3 Reuters Lebanon and Israel to Start Talks on Disputed Waters Lebanon and Israel, formally still at war after decades of conflict, launch talks to address a long-running dispute over their maritime border running through potentially gas-rich Mediterranean waters. The U.S.-mediated talks follow 3 years of intense diplomacy by Washington and were announced less than a month after the U.S. stepped up pressure on political allies of the Iran-backed Lebanese group . They also come after the UAE and Bahrain agreed to establish full relations with Israel, under U.S.-brokered deals which realign some of Washington’s closest Middle East allies against Iran. Hezbollah, which fought a five- week conflict with Israel in 2006, says the talks are not a sign of peace-making with its long-time enemy. Israel’s energy minister also said expectations should be realistic. The meeting will be hosted by the UN’s peacekeeping force UNIFIL, which has monitored the disputed land boundary since Israel’s’ military withdrawal from south Lebanon in 2000, ending a 22-year occupation. A Lebanese security source says the two sides will meet together in the same room in UNIFIL’s base in south Lebanon but will direct their talks through a mediator. See also ‘‘Lebanon Names Team for Maritime Border Talks with Israel’’ (Ynet News)

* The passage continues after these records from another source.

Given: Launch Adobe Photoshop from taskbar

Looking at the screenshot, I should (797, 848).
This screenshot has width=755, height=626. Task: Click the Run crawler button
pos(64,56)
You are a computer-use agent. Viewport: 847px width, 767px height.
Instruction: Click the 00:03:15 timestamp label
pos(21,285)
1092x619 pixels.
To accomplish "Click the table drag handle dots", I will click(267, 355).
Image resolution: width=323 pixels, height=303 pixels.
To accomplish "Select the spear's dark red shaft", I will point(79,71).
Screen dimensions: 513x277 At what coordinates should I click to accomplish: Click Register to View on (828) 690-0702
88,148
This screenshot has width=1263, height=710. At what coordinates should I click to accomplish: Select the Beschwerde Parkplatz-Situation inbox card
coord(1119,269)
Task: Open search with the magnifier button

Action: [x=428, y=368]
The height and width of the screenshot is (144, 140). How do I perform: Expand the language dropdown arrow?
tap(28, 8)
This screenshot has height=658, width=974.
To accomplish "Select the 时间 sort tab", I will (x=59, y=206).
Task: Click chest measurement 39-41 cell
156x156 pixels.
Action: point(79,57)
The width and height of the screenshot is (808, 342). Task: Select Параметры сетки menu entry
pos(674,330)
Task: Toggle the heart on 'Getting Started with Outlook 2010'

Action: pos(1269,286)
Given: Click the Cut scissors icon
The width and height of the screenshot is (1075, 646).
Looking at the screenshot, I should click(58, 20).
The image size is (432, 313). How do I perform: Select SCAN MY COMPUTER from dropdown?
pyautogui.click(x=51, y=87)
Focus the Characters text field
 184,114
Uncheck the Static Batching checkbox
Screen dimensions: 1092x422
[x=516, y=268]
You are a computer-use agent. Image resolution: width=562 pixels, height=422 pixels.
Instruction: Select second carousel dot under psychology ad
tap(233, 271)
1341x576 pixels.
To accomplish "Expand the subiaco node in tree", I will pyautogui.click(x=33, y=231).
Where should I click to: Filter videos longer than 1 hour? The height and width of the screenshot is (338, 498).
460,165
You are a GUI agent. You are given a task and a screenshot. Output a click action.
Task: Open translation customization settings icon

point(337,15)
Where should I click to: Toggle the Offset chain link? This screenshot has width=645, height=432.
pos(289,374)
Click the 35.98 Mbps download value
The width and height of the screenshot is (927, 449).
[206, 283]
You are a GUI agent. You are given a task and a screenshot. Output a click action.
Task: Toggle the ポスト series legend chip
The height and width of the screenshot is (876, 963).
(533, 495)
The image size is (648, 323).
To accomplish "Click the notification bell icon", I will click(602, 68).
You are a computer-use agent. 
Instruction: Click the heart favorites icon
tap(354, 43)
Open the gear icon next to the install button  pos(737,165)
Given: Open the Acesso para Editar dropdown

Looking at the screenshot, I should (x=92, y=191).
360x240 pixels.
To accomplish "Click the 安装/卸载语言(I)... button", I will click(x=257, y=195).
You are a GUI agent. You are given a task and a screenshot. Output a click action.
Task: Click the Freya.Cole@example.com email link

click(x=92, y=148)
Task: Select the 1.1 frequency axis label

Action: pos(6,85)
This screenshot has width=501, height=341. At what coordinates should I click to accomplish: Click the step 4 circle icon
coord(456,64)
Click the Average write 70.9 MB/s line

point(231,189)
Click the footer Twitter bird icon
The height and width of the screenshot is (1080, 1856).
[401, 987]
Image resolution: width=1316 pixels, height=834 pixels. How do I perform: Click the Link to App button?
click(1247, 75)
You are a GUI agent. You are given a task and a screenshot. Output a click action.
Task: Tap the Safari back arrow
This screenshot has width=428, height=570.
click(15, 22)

I24 News Armenia, Azerbaijan Clash as Russia Urges Halt Russia urged Armenia and Azerbaijan to immediately start observing a ceasefire agreed over the disputed Nagorno-Karabakh region after two weeks of fierce clashes. The fighting, the worst since a 1994 ceasefire, has sparked fears of a regional conflict, with Turkey backing Azerbaijan, Armenia seeking to pull ex-Soviet ally Russia in on its side and Iran looking on warily. After 11 hours of talks between the Armenian and Azerbaijani foreign ministers in Moscow, the two sides agreed to a humanitarian ceasefire. But repeated clashes have so far made a mockery of the truce deal, with both sides accusing the other of repeated violations. "We expect that the decisions that have been adopted will be rigorously observed by both parties," said Russian Foreign Minister Sergei Lavrov in Moscow after hosting his Armenian counterpart Zohrab Mnatsakanyan. Lavrov said he believed the "all-night vigil" that clinched the ceasefire would "not be in vain" and that the issue could be resolved on the ground "in the nearest time". See also ‘‘Nagorno-Karabakh Truce Buckles as Both Sides Allege Violations’’ (Jerusalem Post)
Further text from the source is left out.